But most people are also enwrapped in fantasies & dreams & ideas of where they are going.

What's happening to them famously doesn't incurse upon our dream-selves, is my view. We stick to our dream-selves & our quests, regardless of externals. And sometimes that is foolish. But it also shows I think a pigheadedness that gets it, that picks long wins, that isn't detered.

This is the frustrating part of being a linux user. Absolutely massive time periods before changes. Literally no work is done until it eventually changes, everything breaks, and people scramble to fix it. Which more desktop oriented distros would just drop xorg next year and we actually get the last remaining apps updated.
It has nothing to do with being a "Linux user" and everything to do with being an LTS OS user. Not being bowled over by rewrite-the-world changes is why rolling release distros exist.

And before anyone says it, no "rolling release" doesn't mean "unstable".

I'm on Fedora which is pretty up to date and I just have random issues all the time. Currently I can't get xbox controllers to pair. It works on windows, it worked on fedora when I tried a few months ago, absolutely can't get it working now. When I switch audio outputs, they don't work until I kill pipewire a random number of times and then they work.

And these are just the random breakages, not the missing features like fractional scaling and HDR. Obviously these problems don't affect everyone, but they affect me and despite a decade of linux experience, I can't find solutions.

Counterpoint: I run Arch Linux on all my machines and I can't remember the last time something broke that wasn't ZFS, and I opted into that one, it's explicitly unsupported. I switch between a Bluetooth headset and my speakers/webcam multiple times a day and it just works (I'm also using pipewire, not pulse).
There's the guy on my team who is steaming mad at Sindre Sorhus for making all his npm packages ESM only. https://gist.github.com/sindresorhus/a39789f98801d908bbc7ff3...

The time line is a little more compressed. I'm somewhat sympathetic. But my heavens, that using the language's official module system is a pain & difficult makes me think we needed to switch harder earlier.

(Also Node simply lacked the courage to try to do what many before them had done, & make cjs/ESM intercompatible: worked great in @std-things/esm but node let themselves get steered into prissily rejecting an obviously fine path for absurd technical minutia).

We gasp & moan the whole time old soggy gross bandaids are being ripped off. We direly need to call shots & make it happen. We need the will.

& as a shorthand to "and" makes you look like a child, discounting everything you say. Just sayin'.
Is there anything else anywhere that points to this strong bias you have? I have seen one other person bother to comment, in a slightly more sly negative way, counting how many '&'s I used.

I obviously dont seem to share the sensitivity, it seems natural to me, and I'm not sure where these feelings & reactions come from. I feel like there should be some substantiation or discussion, something available, if & for and is so unsettling to folks.

It hinders readability just to save you two keystrokes, you are effectively telling people "fuck you, I don't care about the effort you'll have to make to parse my gibberish". Plus, of course, I'm sure you know almost no-one else uses it like that, so you come off as begging for attention. Both are very childish approaches, when trying to communicate with peers.
This is the frustrating part of being a user, of any system. Change is risk, and why take risk? In case of Wayland, I see no upsides as a user. At most, it works as well as xorg did, which is to say, in the background, doing its job, for me to not worry about it.

» Stated exercise 1: In the Linux discussion, which distribution is the commenter running who cannot get Xbox controllers to pair?
» Stated exercise 2: Extend the Linux discussion past its final sentence, keeping the voice of a forum comment.
The records that come next have no connection to the Linux discussion.

» Given entries:

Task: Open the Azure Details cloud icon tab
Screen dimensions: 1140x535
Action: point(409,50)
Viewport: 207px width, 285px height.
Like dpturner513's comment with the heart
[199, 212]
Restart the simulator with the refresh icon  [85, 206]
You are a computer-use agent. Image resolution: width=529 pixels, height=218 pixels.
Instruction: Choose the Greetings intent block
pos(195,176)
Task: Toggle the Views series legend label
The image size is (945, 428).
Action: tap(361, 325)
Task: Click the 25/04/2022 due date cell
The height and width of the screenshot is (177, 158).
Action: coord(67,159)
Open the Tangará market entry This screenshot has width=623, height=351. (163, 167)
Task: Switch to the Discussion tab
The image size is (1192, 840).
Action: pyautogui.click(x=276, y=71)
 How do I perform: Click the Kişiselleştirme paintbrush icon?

--

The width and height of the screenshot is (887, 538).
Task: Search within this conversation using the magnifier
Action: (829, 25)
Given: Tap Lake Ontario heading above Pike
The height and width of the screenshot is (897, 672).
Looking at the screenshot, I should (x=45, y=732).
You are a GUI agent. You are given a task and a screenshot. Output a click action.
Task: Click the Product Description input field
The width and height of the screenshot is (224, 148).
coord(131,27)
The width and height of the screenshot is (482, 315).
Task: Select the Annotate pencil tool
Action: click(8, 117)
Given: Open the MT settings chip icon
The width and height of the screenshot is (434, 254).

» Task output 1: Fedora.

» Task output 2:
It gives software developers 9 years to receive feedback from early adopters, and fix things if they want to stay relevant. There’s not much point to installing a new server if there’s no software for it.
And it makes it possible to say, well you had 9 years to make the change, now that you’re out of time it’s your problem.
How do you know?
Personal experience, I think. People still complain about python 2.7 even though python 3 has been around for 15 years and python 2 was EOL 3 years ago.
literally to have millions of lines in production code just in our company, untold billions or trillions of production Python2 code that works perfectly fine (well, did work) around the world. guess that will teach us to trust a scripting language for production systems!
So, whats the alternative? Try compiling a decade old java app and get ready for a surprise. Python2 was already dead 2 years ago. If your company did nothing to at least ensure the code runs, thats their problem. All languages go though deprecation and changes, except the dead ones - only if you had used *QBasic, you wouldnt have this problem.

*the choice would be Cobol for most folks, but not only cobol isnt dead, it actually changes and deprecates stuff throughout the years - ex. Cobol77 vs cobol85.

What's the problem? you have the source, nothing is stopping anybody from using python2. In fact from that perspective you could say it is a good thing, once python3 was published, the language python2 became more and more stable. Until we are at this point. The language is super stable. It will never change again. exactly what you wanted.
> nothing is stopping anybody from using python2

Eh... pip+pypi killing support for python2 is kind of a big problem for continuing to use it unless you have zero external dependencies.

This is the main difference between trying to get some ancient code written in C working vs "modern" toolchains - if you have the compiler and the code for C, everything is self-contained; many things like python2 download absolutely tons of support code and libraries to "build" - and when those go offline you can't easily build anymore; and you can't even say "this here VM will build this forever" unless you make sure that it will continue to work (and everything is separately cached/downloaded).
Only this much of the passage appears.